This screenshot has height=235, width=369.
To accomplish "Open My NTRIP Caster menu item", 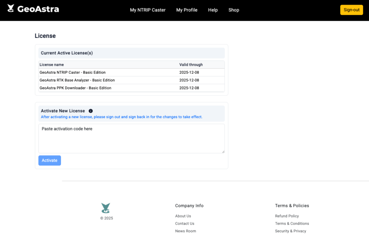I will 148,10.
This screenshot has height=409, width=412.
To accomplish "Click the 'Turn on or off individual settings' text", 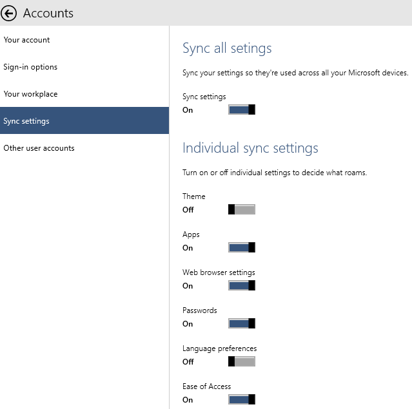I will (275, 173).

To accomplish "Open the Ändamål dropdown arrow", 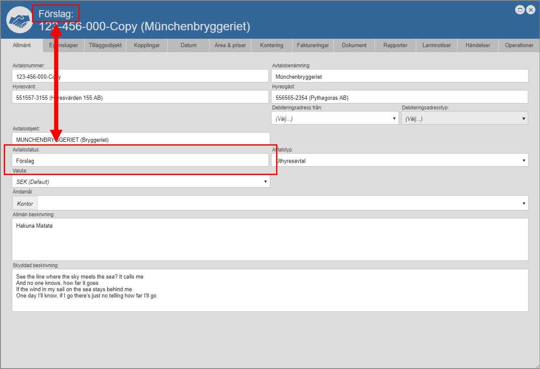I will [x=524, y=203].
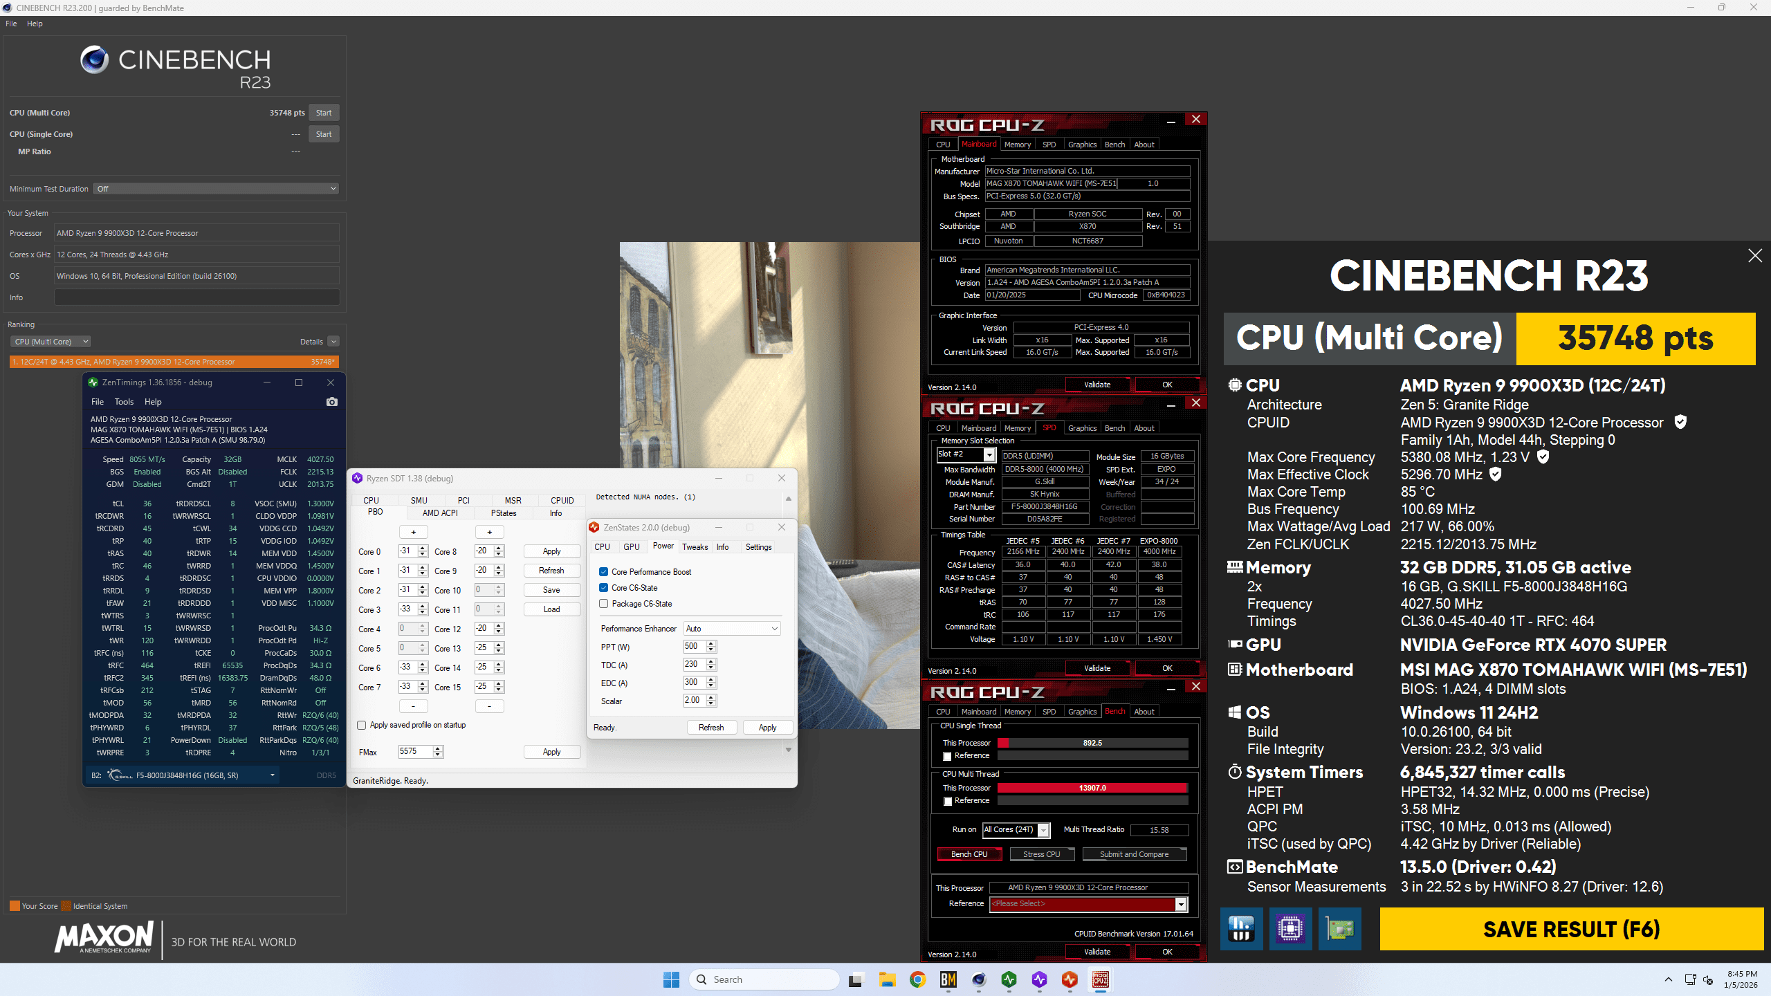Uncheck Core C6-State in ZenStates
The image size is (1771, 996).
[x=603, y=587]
________________
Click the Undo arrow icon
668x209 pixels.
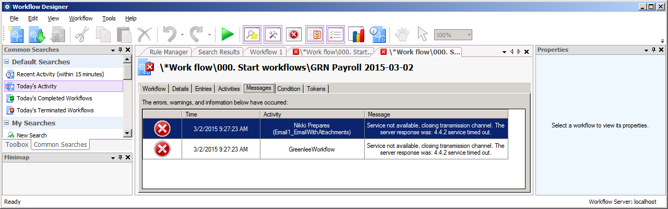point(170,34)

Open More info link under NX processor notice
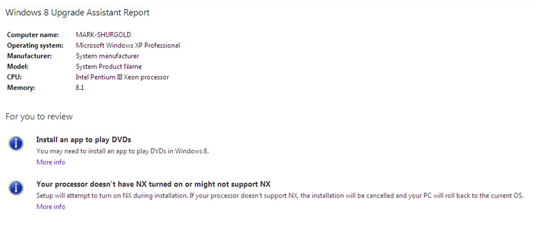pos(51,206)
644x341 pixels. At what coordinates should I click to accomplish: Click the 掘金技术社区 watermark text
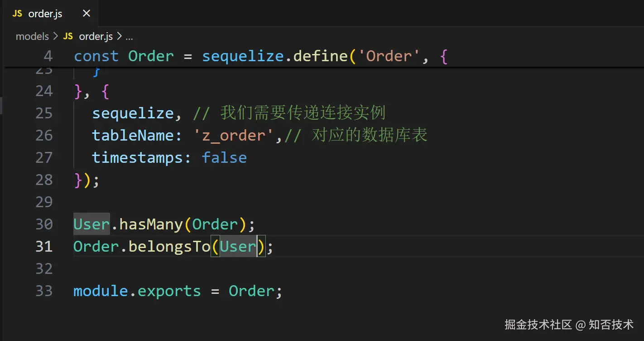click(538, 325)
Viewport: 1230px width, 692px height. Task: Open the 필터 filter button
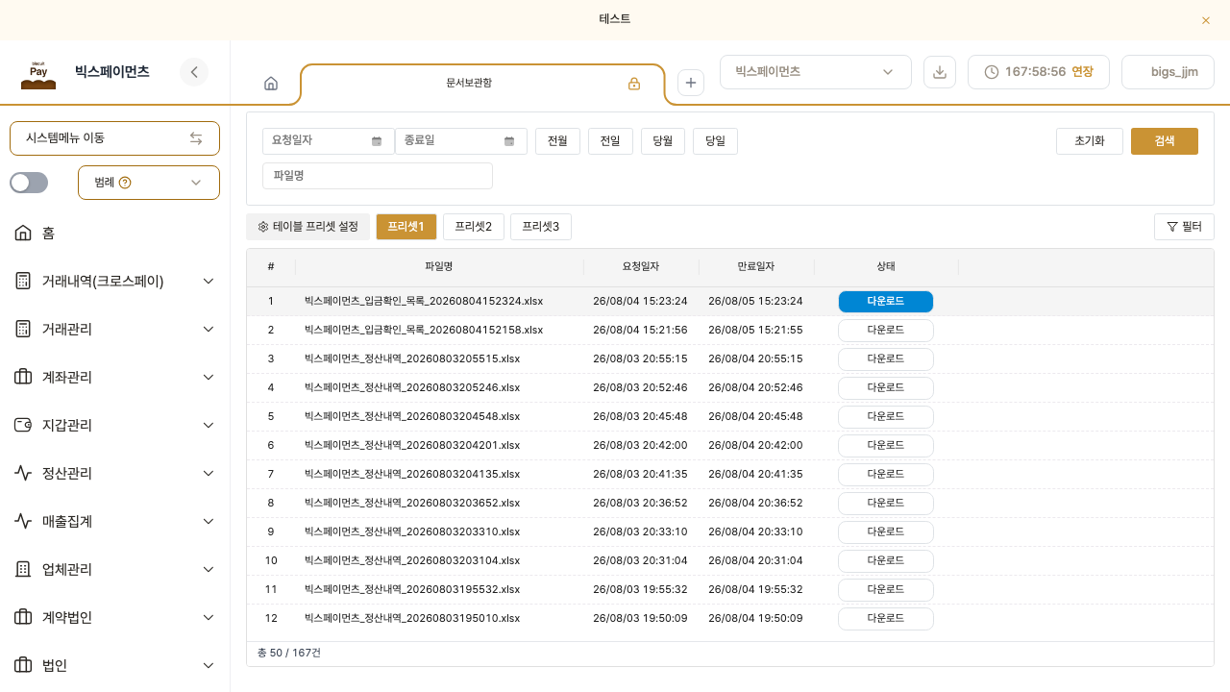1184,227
________________
YOUR TASK: Identify each line of the data above that contains the word "width", and copy each such line in full.

WRITTEN ANSWER:
This screenshot has height=235, width=369.
This screenshot has height=409, width=412.
Viewport: 1230px width, 692px height. Task: Open the 필터 filter button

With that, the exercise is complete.